Thursday, December 22, 2011

Intel Positions Medfield Chips to Take On ARM

 Intel Medfield Phone

Intel has not had an easy time convincing people to use its processors in small mobile devices like smartphones and tablets. Now the company with the chips that dominate the PC and server markets says it's finally got a part that is compact and energy efficient enough to change that story.


The chip giant is preparing to show off its new mobile System-on-a-Chip (SoC), codenamed Medfield, at the Consumer Electronics Show in January. Intel has "reference designs" of tablets and smartphones (like the one pictured at left) that sport its new Atom-branded SoC and run Google's popular Android mobile operating system.


Last week, the company gave Technology Review a sneak peek at the prototypes it hopes will convince the likes of Apple, Samsung, and HTC to use Medfield SoCs in next-generation mobile devices rather than the ARM-based chips that currently dominate the market.


Intel's new chips are "a significant technological step toward lower power consumption," according to the tech site, and Medfield is contained on a single piece of silicon, rather than several as earlier generations of Atom SoCs like Moorestown have been.


Those two accomplishments, plus the fact that Medfield appears to be optimized for a living, breathing consumer software platform like Android rather than a largely theoretical one like MeeGo, could at long last put Intel in a position to take market share away from ARM.


Intel has largely watched from the sidelines as mobile device makers have used processors based on the U.K. chip design firm ARM's microarchitecture to power their products in recent years. This despite the fact that Intel actually predicted the rise of what it called "mobile Internet devices," or MIDs, several years ago, and built a chip, Atom, for such gadgets.


But what Intel didn't foresee was that ARM-based processors drawing much lower power than the chip giant's x86-based parts—crucial to the battery life of small devices—would be favored by device makers. Designers of ARM chips also had the ability to optimize them for the software platforms that run smartphones and tablets, like Apple's iOS and Google's Android, while building processor platforms to take up just the right amount of circuit board real estate in such devices.

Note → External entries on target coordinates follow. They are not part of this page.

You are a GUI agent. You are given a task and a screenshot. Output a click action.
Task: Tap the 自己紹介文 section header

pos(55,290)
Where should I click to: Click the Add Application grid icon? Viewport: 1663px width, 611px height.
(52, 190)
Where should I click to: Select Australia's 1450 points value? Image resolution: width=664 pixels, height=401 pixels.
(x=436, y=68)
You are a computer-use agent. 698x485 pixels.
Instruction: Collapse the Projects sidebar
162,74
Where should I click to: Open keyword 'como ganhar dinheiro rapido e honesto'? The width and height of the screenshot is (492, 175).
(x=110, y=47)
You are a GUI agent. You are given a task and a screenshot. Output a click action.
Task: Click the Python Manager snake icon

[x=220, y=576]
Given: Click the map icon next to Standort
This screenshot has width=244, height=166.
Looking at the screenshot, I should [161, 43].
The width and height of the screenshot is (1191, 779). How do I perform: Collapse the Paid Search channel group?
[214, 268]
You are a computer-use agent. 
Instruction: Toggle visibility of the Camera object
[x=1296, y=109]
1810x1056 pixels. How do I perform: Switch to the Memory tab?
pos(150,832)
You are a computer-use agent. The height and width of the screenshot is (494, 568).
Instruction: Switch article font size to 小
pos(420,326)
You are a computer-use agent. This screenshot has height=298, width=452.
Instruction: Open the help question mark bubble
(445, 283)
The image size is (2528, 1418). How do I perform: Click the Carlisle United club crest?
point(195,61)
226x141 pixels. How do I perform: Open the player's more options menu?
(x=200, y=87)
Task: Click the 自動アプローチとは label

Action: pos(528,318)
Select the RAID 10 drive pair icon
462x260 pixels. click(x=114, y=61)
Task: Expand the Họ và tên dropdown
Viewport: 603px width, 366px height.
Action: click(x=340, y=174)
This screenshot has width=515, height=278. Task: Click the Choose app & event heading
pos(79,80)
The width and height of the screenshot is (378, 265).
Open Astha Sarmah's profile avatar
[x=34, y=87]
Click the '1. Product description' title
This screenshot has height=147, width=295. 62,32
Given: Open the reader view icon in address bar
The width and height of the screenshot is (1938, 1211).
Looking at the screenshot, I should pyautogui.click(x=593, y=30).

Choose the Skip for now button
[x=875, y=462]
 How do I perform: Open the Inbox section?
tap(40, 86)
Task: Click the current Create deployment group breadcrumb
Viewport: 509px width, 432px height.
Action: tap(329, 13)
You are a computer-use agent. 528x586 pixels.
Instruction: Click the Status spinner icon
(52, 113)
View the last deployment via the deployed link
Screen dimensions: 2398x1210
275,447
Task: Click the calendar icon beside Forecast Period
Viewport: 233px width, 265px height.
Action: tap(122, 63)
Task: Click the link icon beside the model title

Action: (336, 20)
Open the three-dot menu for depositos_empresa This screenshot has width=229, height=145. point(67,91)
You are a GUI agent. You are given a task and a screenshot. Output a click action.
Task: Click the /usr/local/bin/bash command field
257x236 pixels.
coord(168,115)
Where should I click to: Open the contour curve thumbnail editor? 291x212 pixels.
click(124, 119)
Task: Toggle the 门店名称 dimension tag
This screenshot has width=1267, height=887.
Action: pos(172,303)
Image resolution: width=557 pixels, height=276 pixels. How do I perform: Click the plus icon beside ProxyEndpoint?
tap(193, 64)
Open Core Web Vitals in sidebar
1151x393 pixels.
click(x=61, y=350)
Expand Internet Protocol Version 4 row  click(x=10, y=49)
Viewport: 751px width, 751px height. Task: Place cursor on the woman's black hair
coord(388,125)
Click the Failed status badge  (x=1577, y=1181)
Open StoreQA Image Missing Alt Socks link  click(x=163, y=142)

In a broader sense, it seems Intel couldn't recognize that makers of mobile devices and developers of mobile software were building a computing architecture that shared a lot with the older PC-based framework but differed significantly from it. The ARM architecture was more useful to mobile device makers because unlike Intel's architecture, it didn't come pre-loaded with extra circuitry designed to make it backwards-compatible with old Windows-based PC platforms.


In essence, Intel has taken a heck of a long time to realize that mobile devices aren't just little PCs, they're something else entirely. Is Medfield the long-awaited sign that the company finally does get it? As they say, we shall have to wait and see.